The request :: Rewrite the records below, changing "icon" to "button" and keeping everything else the same. Leave the pictures out.

Material provided ::
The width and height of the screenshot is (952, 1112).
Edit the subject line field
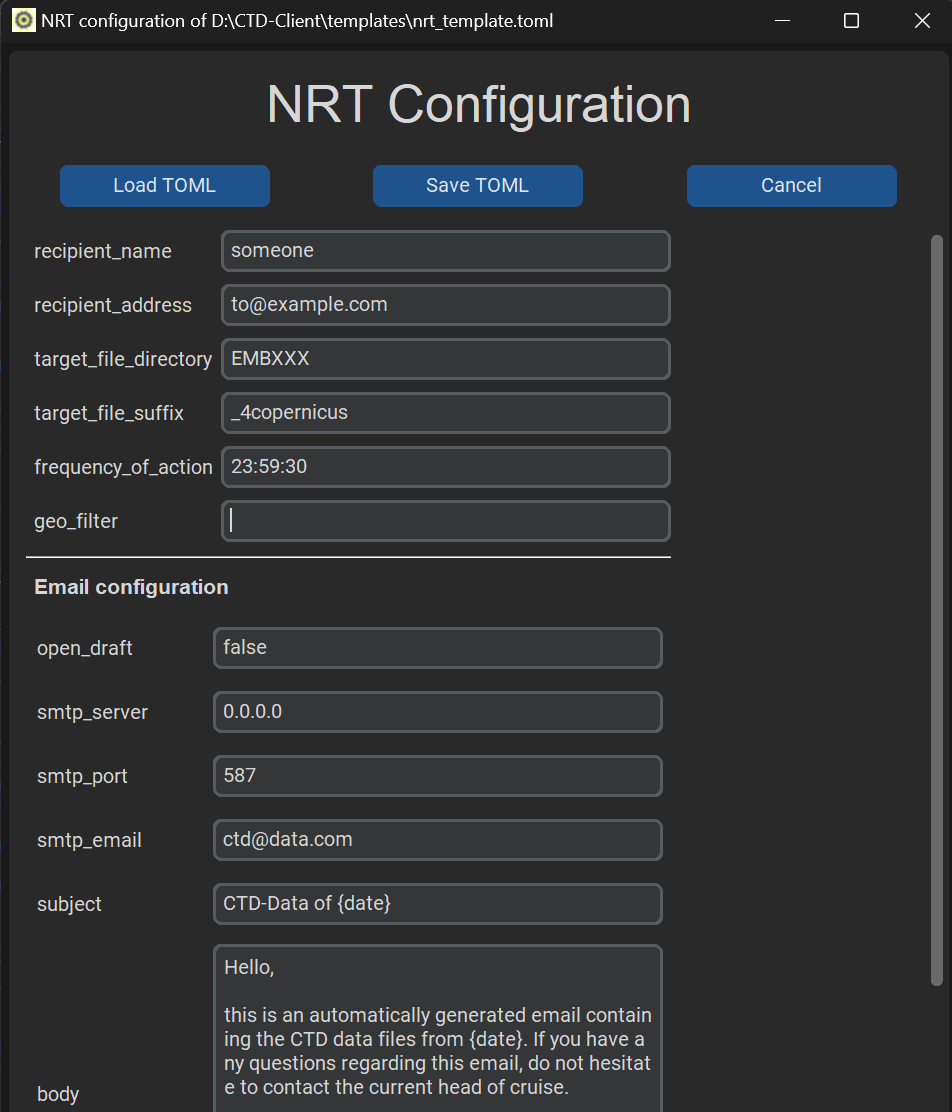point(437,904)
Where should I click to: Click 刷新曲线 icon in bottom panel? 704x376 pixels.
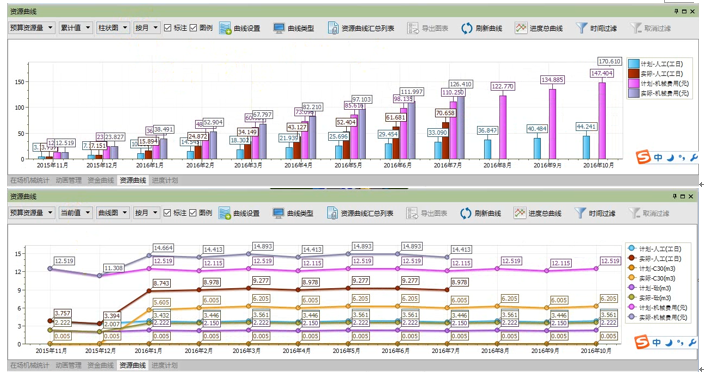coord(466,213)
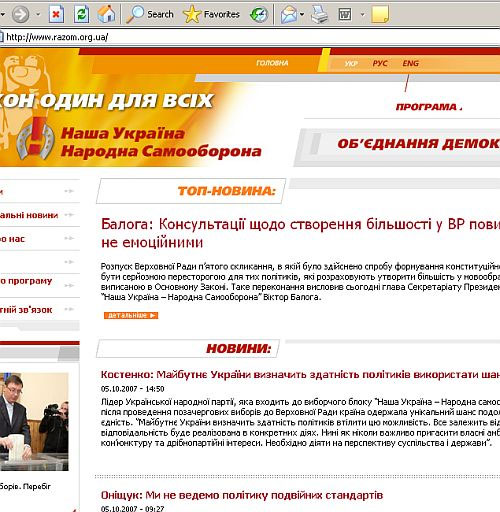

Response to the task ::
The width and height of the screenshot is (952, 1112).
Edit the subject line field
point(437,904)
Where should I click to: Click 刷新曲线 button in bottom panel? 704x376 pixels.
coord(466,213)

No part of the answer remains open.